I welcome this debate on covid-19. Stockport and Greater Manchester have been hard hit by this pandemic. I pay tribute to the leader of Stockport Council, Elise Wilson, and to the Mayor of Greater Manchester, Andy Burnham, for all they have done. Stockport Council has much to be proud of in its response to date. The transfer of many council functions to home working has gone well, which is a credit to all the staff involved. Stockport was one of the most effective authorities in Greater Manchester in distributing covid grants to local businesses. Our council workers do a very important job in difficult circumstances, and I speak on behalf of my constituents when I thank them from the bottom of my heart.

I believe that Members on both sides of this House will agree that the hospitality sector has been particularly hard hit in recent times. My trade union Unite has published a hospitality and tourism rescue plan this week. The hospitality and tourism sector is the third-largest employer in the UK and Northern Ireland, creating one in six of all jobs and employing 6 million people, 3.2 million directly. The hospitality industry has lagged behind many other sectors in terms of good working practices, with average pay of just £8.84 per hour and more workers employed on zero-hours contracts than in any other sector. I urge all Members to look up Unite’s hospitality and tourism rescue plan, as it is an important document. The recommendations include extending the sector-specific job retention scheme for six months, adequate sick pay and routine testing for hospitality workers, and a call for the Government to work with Unite’s proposed hospitality commission to retrain workers who lose their jobs.

The Test and Trace system has been a national disgrace.

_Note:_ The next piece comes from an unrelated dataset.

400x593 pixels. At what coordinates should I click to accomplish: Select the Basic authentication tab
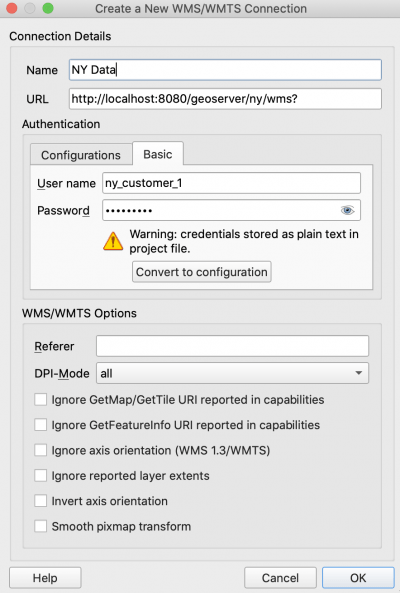pyautogui.click(x=158, y=154)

The Labour party’s analysis shows that the Government’s contact tracing is going backwards across England, with just over half of contacts—57.7%— reached last week. In my region of the north-west, more than 26,000 people were not contacted. I urge the Government to give local communities additional resources to carry out door-to-door testing and contact tracing and to check in on people to ensure that they are able to self-isolate in areas such as mine that face additional restrictions.

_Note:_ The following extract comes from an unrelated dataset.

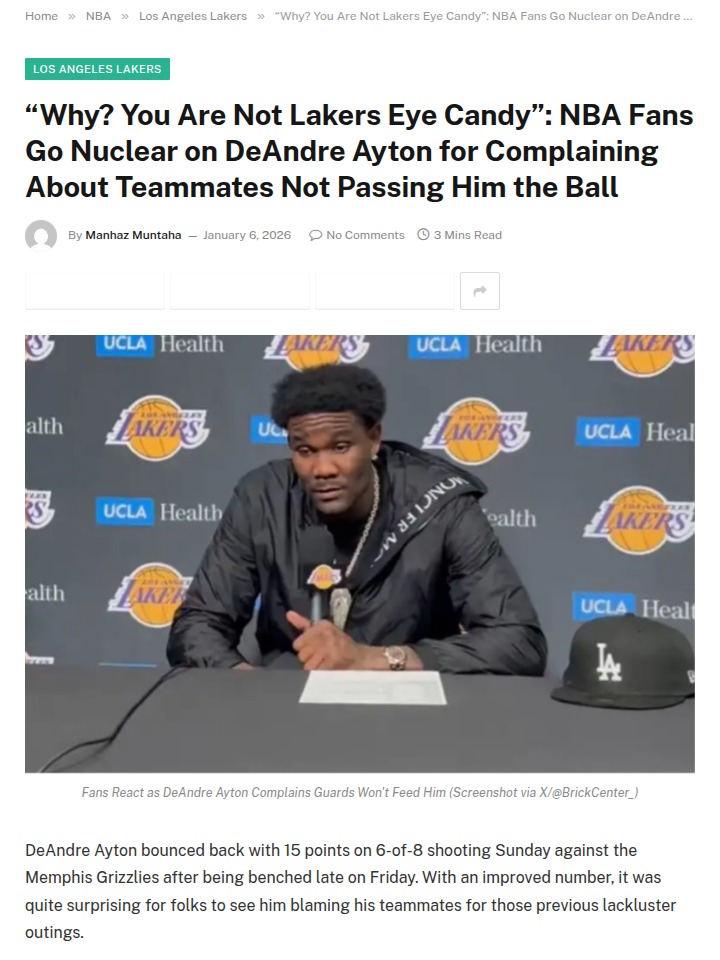Click the share arrow icon button
Screen dimensions: 720x960
click(x=479, y=291)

In the absence of any form of effective test and trace, frontline staff, including all key workers at hospitals, schools and local authorities, must be provided with access to personal protective equipment. I used to work as an industrial organiser for Unison North West and often went into hospitals and care homes to recruit union members. Sadly, care home residents and staff have suffered badly due to the mismanagement by the Department of Health and Social Care. Weekly testing of care home residents and staff is critical to saving lives, yet there have been repeated delays to the rolling out of testing, and care homes have waited days for their results. There are also serious concerns about vacancies in the care sector during the months ahead.

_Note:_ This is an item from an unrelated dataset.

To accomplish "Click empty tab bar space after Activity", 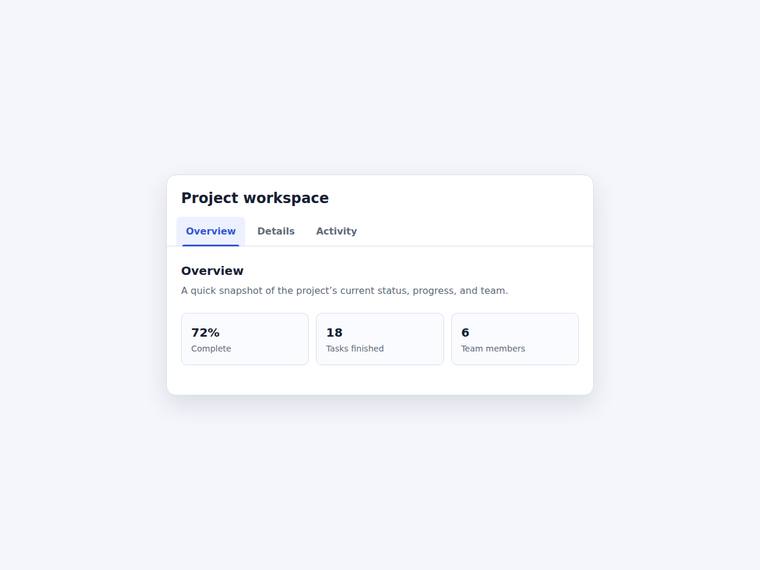I will [x=475, y=231].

The Government must provide an immediate plan to better support care workers in all settings, including the 9 million unpaid carers across our country. That includes covid-19 test centres, which is why I have recently highlighted concerns that my constituents have raised about the lack of PPE at Tiviot Dale church test centre in my constituency. I have received a letter from a secondary school teacher, who informed me that the only protective measures in place were disposable face masks for staff and visitors, and that the manager had informed them that they did not need them. This is deeply concerning, given that a large number of staff were from an ethnic minority, who, as we know from the first wave of the pandemic, suffered disproportionately. Our test centres should be the first step towards controlling this disease, not hotbeds for its spread. I have written directly to the Health and Social Care Secretary on this issue, but I have yet to receive a response. It is simply not good enough, with Stockport and Greater Manchester facing sharp spikes in infection rates and cases rapidly spiralling out of control.

We are reaching a crisis point with the virus, and we badly need the Test and Trace system fixed and adequate support for all workers and businesses.